With this in mind, I display goodness by not participating in any activity that would draw me away from God’s good design in marriage. I don’t watch anything that would encourage or tempt me to lust after another man. My husband doesn’t want to put himself in a tempting situation by watching something with immodest women or listening to songs that encourage sensuality outside of the marriage union.

So when there is a movie that has unmarried people living together and makes it seems normal, I don’t apologize that we “can’t” watch it. When a movie is encouraging a woman to leave her unromantic husband for someone else, I don’t apologize that we won’t buy the movie for our home. I question the goodness of rooting for the Phantom of the Opera to get Christine or thinking Mr. Rochester is romantic even though he lied and tried to marry another woman while his crazy wife was still alive and locked up in the attic.

While we may watch or read something with morals different from the Bible, we must not embrace them and allow them to guide our hearts. The hard part is when others (including those in the church) are raving about some movie, book or song that is advocating activities or lifestyle against God design and making it sound okay. It is important for us to evaluate the content in light of God’s Word and make a judgment whether it is promoting health for our souls or at least not detracting from it, and graciously state, “I think this is pulling our hearts away from God’s good design for marriage because…..” Moral excellence is a fruit that is lacking in professing believers today otherwise there would not be such a high divorce rate or pornographic viewing among so called Christians.

I would also plead with you to consider the age of which you give your children unlimited access to the world wide web and how much screen time you give your toddlers. If we want to teach our children and lead them to Christ, then we must first and foremost be devoted to those activities that will produce that kind of fruit.

Helping Your Child Discern Between Good and Evil

I cannot stress enough the practice of consistent teaching of God’s word to bring discernment of what is good and evil. This will be the best spiritual immune booster for you and your children

.The other rule of thumb my husband and I have practiced is to never stray away from difficult issues and to explain them from the Bible with an age appropriate explanation. For example, we never skipped the stories in the Bible that were morbid and horrific, we just explained them as what God hated and brought judgment as a result. “It made God sad that the men in Sodom and Gomorrah wanted to take the men as if they were married. God doesn’t want men to 'be married' to men or to animals. He wants them to be married to one wife.” Children do not view stories sexually until they see it or is explained to them. When we say that a man commits adultery. A child only knows that Daddy lives with another woman; the child doesn’t think about intimate acts if he/she hasn’t seen them.

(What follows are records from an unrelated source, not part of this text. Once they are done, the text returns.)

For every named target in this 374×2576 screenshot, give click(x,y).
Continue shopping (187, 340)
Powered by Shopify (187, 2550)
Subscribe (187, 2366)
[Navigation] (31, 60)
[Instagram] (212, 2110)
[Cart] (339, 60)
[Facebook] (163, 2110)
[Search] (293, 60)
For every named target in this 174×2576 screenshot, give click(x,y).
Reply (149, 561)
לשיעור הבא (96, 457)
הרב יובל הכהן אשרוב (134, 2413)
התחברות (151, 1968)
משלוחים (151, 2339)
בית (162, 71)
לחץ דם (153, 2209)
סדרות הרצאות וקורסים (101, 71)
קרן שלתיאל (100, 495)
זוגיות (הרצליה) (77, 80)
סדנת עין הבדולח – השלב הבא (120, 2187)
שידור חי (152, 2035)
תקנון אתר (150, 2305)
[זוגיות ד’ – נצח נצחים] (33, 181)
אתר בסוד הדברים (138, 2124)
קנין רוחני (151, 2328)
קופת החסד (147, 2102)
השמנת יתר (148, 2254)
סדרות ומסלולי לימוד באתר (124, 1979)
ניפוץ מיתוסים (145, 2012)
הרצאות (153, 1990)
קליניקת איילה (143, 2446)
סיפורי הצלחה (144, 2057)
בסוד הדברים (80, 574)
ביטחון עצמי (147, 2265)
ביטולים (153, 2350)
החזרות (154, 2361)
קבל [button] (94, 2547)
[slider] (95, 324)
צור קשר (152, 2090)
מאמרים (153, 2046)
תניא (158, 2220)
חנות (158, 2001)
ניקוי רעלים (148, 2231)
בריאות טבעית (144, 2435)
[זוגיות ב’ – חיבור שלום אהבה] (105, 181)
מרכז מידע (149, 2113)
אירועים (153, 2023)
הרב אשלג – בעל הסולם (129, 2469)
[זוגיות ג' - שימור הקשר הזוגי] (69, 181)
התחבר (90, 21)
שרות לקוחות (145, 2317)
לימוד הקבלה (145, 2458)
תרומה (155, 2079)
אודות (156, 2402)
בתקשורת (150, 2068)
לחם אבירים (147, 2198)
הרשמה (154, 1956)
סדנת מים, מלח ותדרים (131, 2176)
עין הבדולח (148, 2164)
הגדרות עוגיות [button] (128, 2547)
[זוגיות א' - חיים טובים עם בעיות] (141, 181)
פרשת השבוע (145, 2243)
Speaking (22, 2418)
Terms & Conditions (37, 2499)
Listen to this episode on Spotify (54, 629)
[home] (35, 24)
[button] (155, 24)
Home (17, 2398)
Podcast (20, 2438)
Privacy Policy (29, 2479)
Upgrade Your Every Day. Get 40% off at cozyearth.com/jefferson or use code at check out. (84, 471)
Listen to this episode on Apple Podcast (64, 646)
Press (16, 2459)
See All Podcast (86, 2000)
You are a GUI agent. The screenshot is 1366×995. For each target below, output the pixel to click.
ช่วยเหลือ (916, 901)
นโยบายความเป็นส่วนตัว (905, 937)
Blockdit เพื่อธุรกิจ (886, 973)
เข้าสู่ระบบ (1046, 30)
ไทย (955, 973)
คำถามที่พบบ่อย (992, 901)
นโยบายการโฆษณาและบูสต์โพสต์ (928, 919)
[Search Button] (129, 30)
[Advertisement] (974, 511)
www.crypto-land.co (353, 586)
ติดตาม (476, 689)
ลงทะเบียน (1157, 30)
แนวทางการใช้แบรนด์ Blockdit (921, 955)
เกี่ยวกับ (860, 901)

This is why protecting our children from internet when they are young is so important. Underage exposure can do so much damage. I have a friend who turns off the Wifi each night before bed because that’s what was needed in her home. She didn’t apologize for what she knew to do, she just responded kindly to any complaints. What else would we do but live out moral excellence in our homes? It is a part of who we are as believers.Though I gave the example of God’s thoughts and design for marriage, there are many other topics we could have discussed such as: God's view of money, success, partying, alcoholism, drug abuse, corruption, or witchcraft. These are relevant subjects for our time and should be studied and discussed in the home.

  • Do you think about those things which God loves and talk about it with your children?

  • Do you, yourself, love what God loves?

  • Do you hate what God hates, and help your children to hate it too or do you apologize to your children because they can’t participate in something the Bible calls evil?

  • Do you read the scriptures with your children to teach and affirm moral excellence?

  • Do you thank God that as a believer, you have moral excellence because of Christ’s work on the cross and the gift of the Spirit in our life?